__Exercise brief__:
In the records below, some lines hold the word "value". Copy each of those lines.

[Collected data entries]
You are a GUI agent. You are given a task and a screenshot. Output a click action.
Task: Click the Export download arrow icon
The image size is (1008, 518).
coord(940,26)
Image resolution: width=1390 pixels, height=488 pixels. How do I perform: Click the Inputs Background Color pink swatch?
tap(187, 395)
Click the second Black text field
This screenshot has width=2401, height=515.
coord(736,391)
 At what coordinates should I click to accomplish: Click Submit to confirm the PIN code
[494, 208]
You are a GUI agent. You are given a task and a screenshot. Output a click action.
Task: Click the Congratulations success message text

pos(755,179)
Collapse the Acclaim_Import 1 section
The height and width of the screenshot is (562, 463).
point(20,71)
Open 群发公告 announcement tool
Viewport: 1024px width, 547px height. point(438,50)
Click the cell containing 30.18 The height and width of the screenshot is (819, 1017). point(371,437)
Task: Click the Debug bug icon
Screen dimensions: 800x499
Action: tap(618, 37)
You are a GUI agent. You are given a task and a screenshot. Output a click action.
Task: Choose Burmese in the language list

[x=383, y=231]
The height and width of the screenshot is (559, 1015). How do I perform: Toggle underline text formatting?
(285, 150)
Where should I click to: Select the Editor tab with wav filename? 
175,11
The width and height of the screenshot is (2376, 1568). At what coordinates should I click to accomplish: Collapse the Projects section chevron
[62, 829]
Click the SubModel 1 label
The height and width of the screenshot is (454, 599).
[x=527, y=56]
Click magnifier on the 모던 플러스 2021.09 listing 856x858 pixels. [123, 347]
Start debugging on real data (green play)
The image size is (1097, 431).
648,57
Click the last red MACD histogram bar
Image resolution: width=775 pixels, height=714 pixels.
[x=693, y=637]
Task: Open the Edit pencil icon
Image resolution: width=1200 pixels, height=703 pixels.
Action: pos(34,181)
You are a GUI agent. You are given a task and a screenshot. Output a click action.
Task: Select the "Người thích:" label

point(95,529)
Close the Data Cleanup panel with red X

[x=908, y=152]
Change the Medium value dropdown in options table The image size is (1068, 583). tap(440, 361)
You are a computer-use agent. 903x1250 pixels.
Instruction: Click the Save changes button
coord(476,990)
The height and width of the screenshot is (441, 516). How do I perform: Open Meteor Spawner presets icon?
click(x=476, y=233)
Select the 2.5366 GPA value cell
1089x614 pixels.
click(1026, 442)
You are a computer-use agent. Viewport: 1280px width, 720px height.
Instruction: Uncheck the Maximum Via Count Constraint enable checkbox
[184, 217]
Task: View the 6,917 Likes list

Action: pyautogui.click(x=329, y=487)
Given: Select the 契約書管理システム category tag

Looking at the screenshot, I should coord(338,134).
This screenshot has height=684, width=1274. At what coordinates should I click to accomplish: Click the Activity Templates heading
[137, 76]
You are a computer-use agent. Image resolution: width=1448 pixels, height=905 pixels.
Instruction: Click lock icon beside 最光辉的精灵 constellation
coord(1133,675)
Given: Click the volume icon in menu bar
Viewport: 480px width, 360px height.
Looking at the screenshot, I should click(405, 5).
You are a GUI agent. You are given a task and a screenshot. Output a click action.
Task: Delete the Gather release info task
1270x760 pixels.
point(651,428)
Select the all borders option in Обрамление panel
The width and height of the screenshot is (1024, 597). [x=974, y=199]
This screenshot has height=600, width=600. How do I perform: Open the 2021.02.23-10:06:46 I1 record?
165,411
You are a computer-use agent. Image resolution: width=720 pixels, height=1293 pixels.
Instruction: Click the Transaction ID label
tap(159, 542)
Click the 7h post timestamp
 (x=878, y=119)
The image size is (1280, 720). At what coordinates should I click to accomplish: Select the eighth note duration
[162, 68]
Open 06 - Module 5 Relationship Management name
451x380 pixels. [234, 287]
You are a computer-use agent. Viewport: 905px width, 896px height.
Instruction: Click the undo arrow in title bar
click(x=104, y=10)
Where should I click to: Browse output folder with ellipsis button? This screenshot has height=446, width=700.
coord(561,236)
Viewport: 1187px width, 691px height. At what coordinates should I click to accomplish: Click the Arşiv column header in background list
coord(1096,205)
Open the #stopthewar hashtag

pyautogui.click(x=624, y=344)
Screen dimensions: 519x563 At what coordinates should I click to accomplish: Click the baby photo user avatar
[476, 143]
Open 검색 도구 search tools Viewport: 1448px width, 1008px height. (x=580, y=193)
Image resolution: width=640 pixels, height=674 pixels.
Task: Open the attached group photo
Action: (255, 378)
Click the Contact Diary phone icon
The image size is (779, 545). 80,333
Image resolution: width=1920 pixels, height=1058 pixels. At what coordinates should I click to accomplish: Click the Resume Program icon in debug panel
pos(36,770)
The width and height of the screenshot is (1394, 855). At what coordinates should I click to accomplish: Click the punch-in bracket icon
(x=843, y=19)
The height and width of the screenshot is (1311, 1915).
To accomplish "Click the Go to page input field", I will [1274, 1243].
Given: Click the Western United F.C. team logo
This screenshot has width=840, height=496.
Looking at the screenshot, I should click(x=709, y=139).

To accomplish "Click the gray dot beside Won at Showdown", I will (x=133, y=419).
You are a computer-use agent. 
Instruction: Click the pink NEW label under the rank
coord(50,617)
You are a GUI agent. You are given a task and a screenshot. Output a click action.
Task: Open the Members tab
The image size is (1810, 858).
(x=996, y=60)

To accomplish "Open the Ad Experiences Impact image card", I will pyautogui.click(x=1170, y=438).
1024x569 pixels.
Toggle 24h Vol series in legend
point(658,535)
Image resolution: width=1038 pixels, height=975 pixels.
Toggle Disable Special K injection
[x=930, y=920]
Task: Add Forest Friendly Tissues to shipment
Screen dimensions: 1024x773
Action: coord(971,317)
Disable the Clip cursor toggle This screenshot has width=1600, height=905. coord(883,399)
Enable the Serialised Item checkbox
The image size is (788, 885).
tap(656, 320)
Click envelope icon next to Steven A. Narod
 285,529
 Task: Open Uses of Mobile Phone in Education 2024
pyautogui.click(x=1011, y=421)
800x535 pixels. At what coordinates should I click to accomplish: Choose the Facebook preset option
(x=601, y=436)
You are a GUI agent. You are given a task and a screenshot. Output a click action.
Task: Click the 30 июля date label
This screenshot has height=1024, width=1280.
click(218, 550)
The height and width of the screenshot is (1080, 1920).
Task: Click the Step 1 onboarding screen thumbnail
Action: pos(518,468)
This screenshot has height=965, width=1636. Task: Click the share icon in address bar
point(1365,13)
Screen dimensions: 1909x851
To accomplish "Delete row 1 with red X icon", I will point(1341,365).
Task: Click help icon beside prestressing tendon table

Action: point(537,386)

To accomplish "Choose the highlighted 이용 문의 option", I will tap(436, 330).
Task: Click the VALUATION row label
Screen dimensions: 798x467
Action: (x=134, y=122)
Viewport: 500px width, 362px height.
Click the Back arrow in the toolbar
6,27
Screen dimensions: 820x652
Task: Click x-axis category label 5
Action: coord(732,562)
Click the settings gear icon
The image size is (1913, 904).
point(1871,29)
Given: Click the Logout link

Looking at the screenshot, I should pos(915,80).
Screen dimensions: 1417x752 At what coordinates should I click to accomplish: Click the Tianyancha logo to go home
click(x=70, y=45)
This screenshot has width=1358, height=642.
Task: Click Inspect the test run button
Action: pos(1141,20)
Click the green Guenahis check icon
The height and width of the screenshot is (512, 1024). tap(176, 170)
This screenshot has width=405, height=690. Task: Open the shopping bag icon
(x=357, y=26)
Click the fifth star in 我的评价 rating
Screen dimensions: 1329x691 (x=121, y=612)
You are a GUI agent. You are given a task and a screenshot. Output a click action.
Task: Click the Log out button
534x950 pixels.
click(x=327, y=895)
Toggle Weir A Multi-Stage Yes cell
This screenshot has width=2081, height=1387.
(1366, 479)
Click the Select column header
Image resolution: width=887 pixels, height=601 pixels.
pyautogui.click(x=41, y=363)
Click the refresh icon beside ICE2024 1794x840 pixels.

__Result of this task__:
Change the Medium value dropdown in options table The image size is (1068, 583). tap(440, 361)
Select the 2.5366 GPA value cell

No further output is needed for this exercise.